The Process Filesystem

Unlike some of the more esoteric resources that can be referred to by a file descriptor, the entries found in the /proc directory on any Linux system are in fact real files.

However, they are not entirely like other files: they are transient. That is to say, these files are not stored on any long-term storage media, e.g. a hard drive. These files don’t need long term storage because they provide access to information that only exists at runtime.

Instead of reading the directory structure and contents from a storage medium, the kernel creates the files in /proc at runtime and synthesizes their contents on demand.

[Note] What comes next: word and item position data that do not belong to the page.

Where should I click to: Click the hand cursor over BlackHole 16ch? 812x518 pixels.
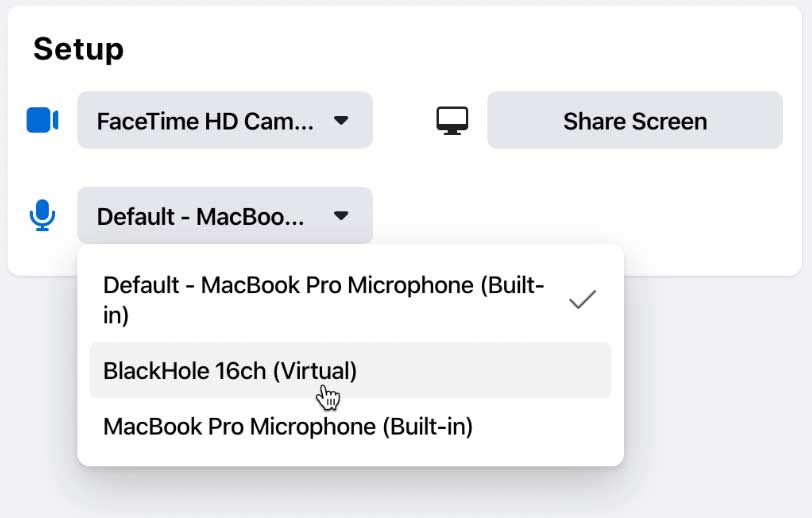[x=327, y=397]
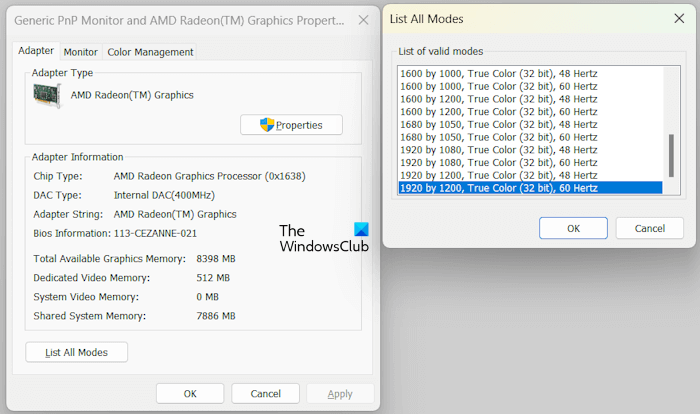Choose 1680 by 1050, 48 Hertz mode

(498, 124)
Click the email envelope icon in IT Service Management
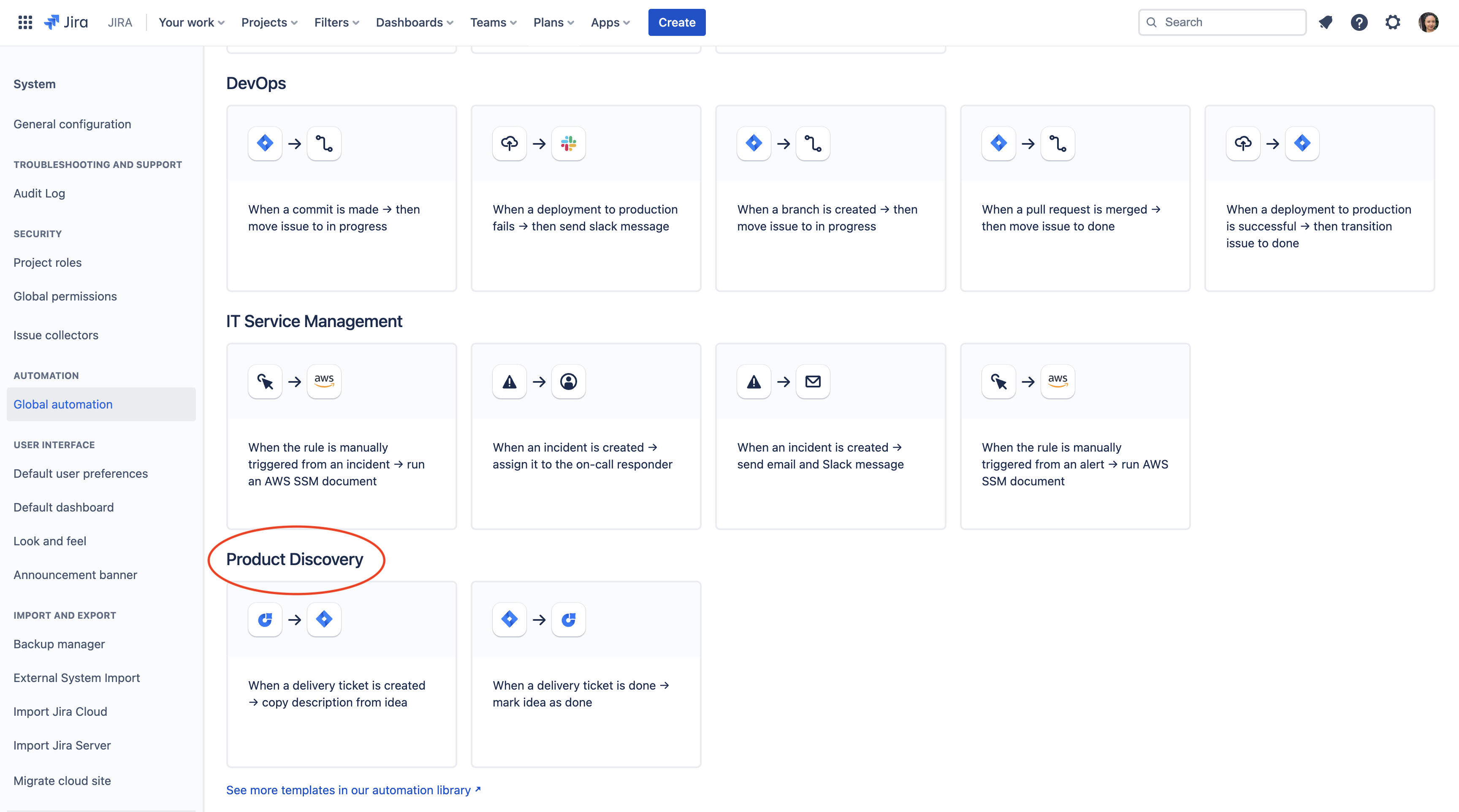 tap(813, 381)
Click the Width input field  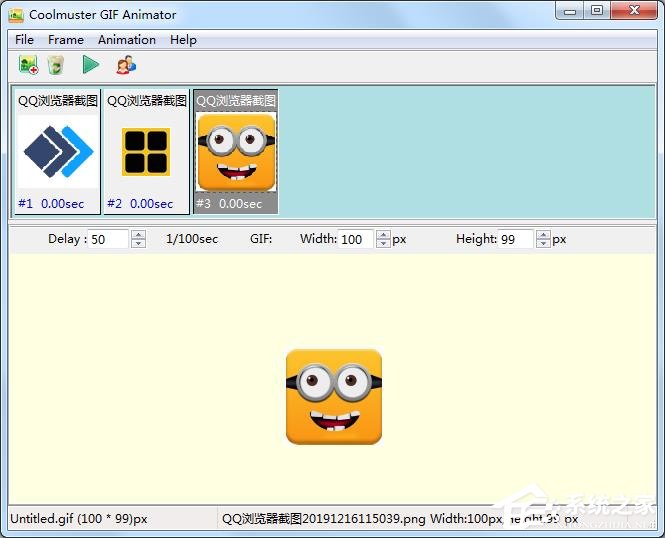(x=355, y=239)
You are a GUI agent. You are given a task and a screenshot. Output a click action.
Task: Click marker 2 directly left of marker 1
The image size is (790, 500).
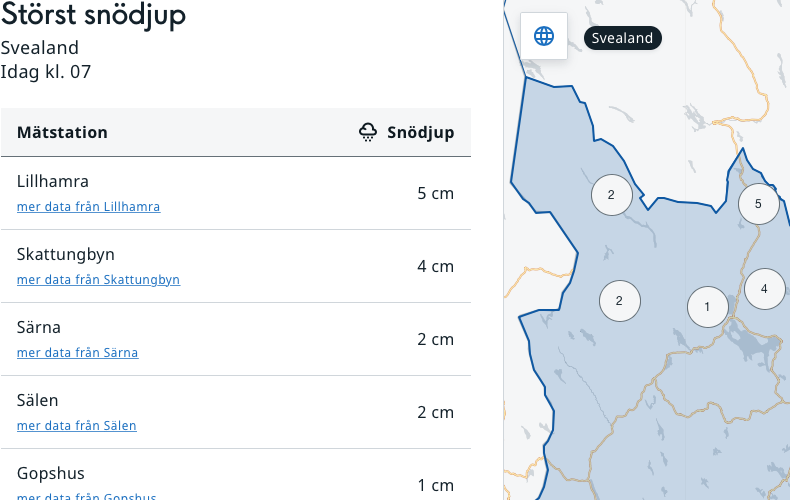[x=619, y=300]
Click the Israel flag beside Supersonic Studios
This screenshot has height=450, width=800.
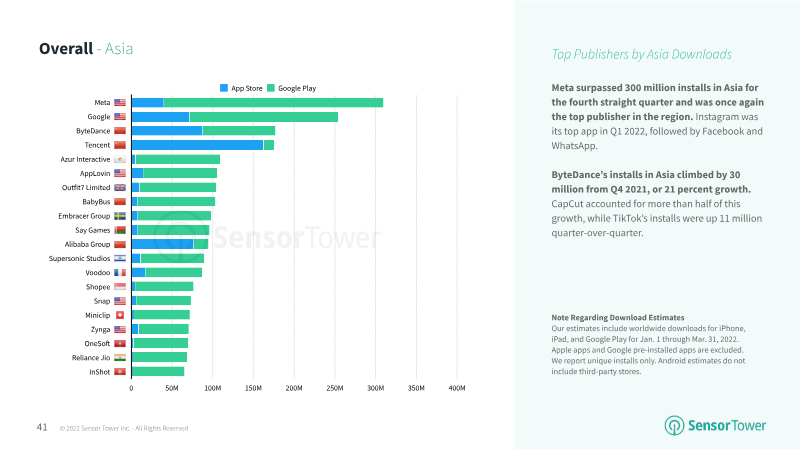tap(120, 259)
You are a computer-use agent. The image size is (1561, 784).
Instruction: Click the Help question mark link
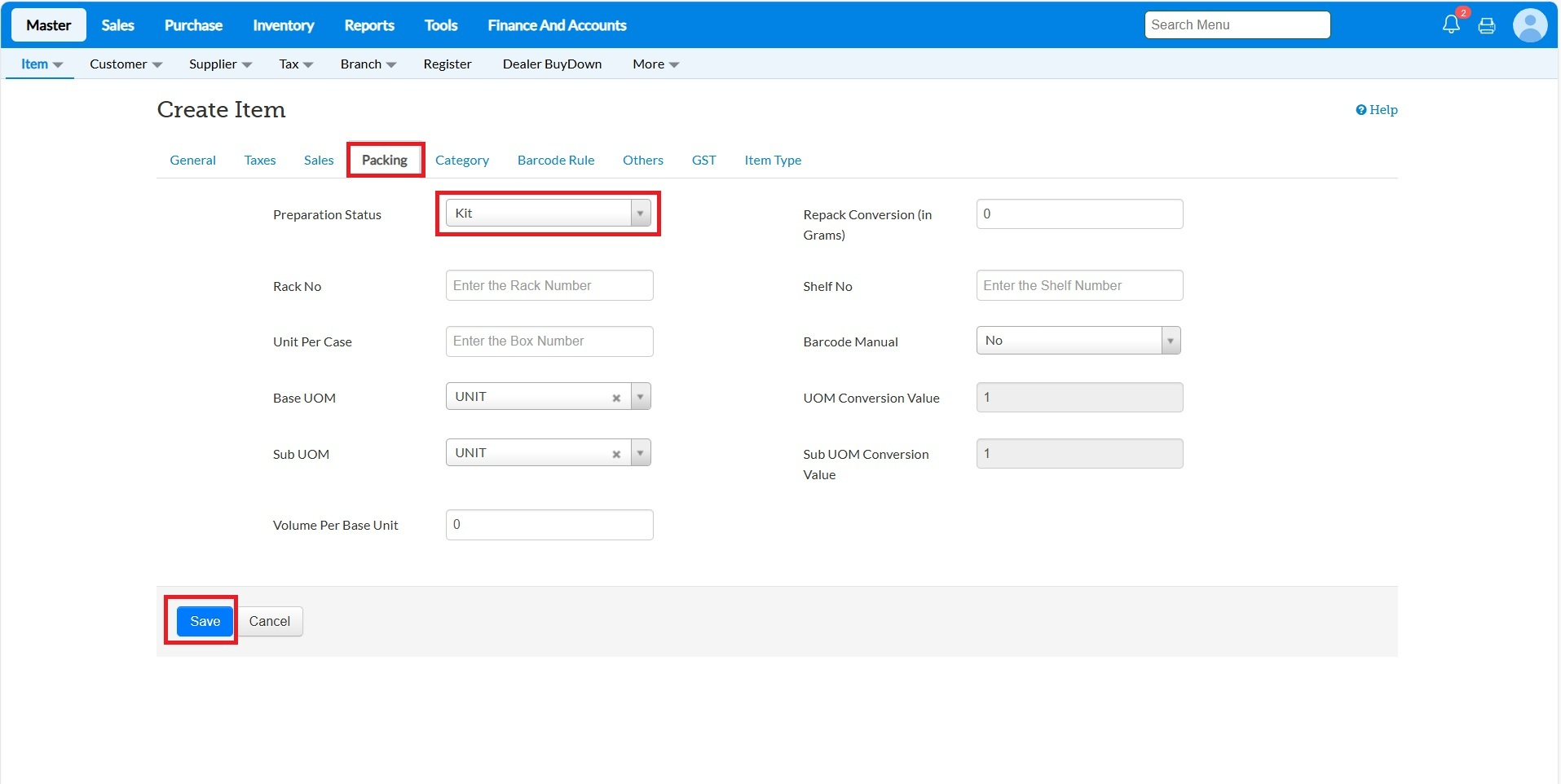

Specifically, the kernel creates a directory for each running process on the system named after its pid. In addition, the kernel provides a “magic” symlink named self whose target depends on which process is looking. Any process that examines the symlink sees it resolve to the folder that corresponds to the calling process’s pid.

This directory contains information about running processes. For a complete list of the contents, refer to the kernel documentation and the manpage.

Unfortunately, /proc also contains many miscellaneous files that were added before the community developed /sys. They are still present to preserve backwards compatibility.

A /proctical example

In bash, $$ is a special variable that expands to the pid of the bash process.

For example:

	$ echo $$
	1337

This means we can use $$ when building a path to reference the /proc subdirectory corresponding to the running bash process. In P1, the systemcall used the get_task_comm kernel macro to find the name of the running program. /proc also provides userspace access to this information. Here is an example:

	$ cat /proc/$$/comm
	bash

We can also discover the absolute path of the executable invoked to start the process by traversing another “magic” symlink named exe:

	$ readlink /proc/$$/exe
	/usr/bin/bash

If we replace $$ with self, we are now referring to the child process the shell created by forking itself and execing the user command:

	$ cat /proc/self/comm
	cat

	$ readlink /proc/self/exe
	/usr/bin/readlink

Another useful entry in /proc for a given process is the fd directory, which contains magic symlinks to all file descriptors owned by the process:

	$ ls -l /proc/self/fd
	... 0 -> /dev/pts/0
	... 1 -> /dev/pts/0
	... 2 -> /dev/pts/0
	... 3 -> /proc/128523/fd

As expected, the first three entries are stdin, stdout, and stderr which are connected to our terminal. We can also see how the ls program opens its own subdirectory in /proc by following the “magic” /proc/self symlink.